Selected text »
The San Jose Mercury News                       Friday, May 28, 1999

Editorial

LOSING THE MORAL WAR

        President Clinton should be ashamed of the attacks on civilians

        Admittedly, the line separating the justifiable from the 
inexcusable in NATO's bombing of Yugoslavia is not clear. But 
wherever it is, we crossed it this week. 
        We got into this nasty little war to save innocent civilians in 
Kosovo. Now we are punishing innocent civilians in Serbia.
        This is no longer just the occasional bomb or missile gone 
accidentally astray, although that continues as well; an 8-year-old 
boy and his 5-year-old sister died Thursday when NATO bombed 
their home in a Belgrade suburb. Now, however, such accidents 
occur in the context of a cynical, calculated campaign by NATO to 
victimize the entire civilian population -- to make life such hell for 
them that they turn against their elected president, Slobodan 
Milosevic.
        By all accounts, it is not working. ''Reduced to a 'Caveman' 
Life, Serbs Don't Blame Milosevic,'' a Page 1 headline in the New 
York Times said Tuesday.
        The story quoted a Serbian woman who had worked for the 
American embassy in Belgrade. She is 64, and remembers the city 
being bombed by the Nazis and the Allies in World War II.
        ''If NATO wants to overturn the government, this is not the way 
to do it,'' she said. ''I am absolutely certain this will not make people 
revolt against their government -- they will revolt against whoever 
is doing this to them. NATO is terrorizing 6 million civilians in 
large cities in Yugoslavia. Making people's lives miserable is not 
solving any problem.''
        Other Serbs say the same: far from loosening Milosevic's hold 
on the nation, the bombing solidifies his power and makes it 
impossible for others to oppose him.

Dataset section »
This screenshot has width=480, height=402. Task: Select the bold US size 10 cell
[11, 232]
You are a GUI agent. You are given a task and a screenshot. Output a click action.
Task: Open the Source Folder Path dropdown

Description of the task » Proceed with the editorial on NATO's bombing of Yugoslavia above, picking up after its final sentence.

The answer »
        Now, in the heaviest bombing yet, NATO has targeted Serbia's 
electric power grids, blacking out much of the country. That had 
been done before. But this time the damage is more devastating and 
less easily repaired. Without electricity, water pumping stations and 
filtration plants don't work. Hospitals cannot bathe patients or 
sterilize instruments. In private homes, scarce food is spoiling in 
freezers. 
        Cold, dirty, thirsty and hungry, the Serbs are pleading with the 
United Nations and other international agencies to intervene.
        Officially, NATO still says it is bombing military targets. But 
this week senior military officials admitted they also want to 
damage the quality of everyday life for the people of Serbia. 
        Bill Clinton should be ashamed. He began this war by promising 
that the bombing would be confined to military targets, and that 
ground troops would not be used. Steadily, little by little, those 
assurances are eroding. NATO has authorized 50,000 soldiers, 
calling them ''peacekeepers.'' Obviously they could also fight. 
        Clinton and other NATO leaders are frustrated that the air war 
hasn't succeeded, and they are stung by criticism that they 
undermined its effectiveness by taking ground war off the table. 
Now, they are putting it back on.
        At the same time, they are intensifying the bombing. NATO 
now has 1,000 planes over Yugoslavia, about 700 of them ours. 
The bombing goes around the clock, up to 500 missions a day. 
Thursday it began to hit suburbs around Belgrade.
        This week also brought the indictment of Slobodan Milosevic as 
a war criminal, which he surely is. But whatever impact that might 
have had on Serb civilians is overwhelmed by their conviction that 
NATO is committing war crimes against them. 
        This war has taken a subtle but sure turn for the worse. 
President Clinton's earlier denials that we were at war with the 
Serbian people apparently are ''no longer operative,'' as Richard 
Nixon would have put it. We are destroying Yugoslavia, little by 
little, day by day.
        Our side began this war with a moral imperative. This week we 
lost it, somewhere in the skies over Belgrade.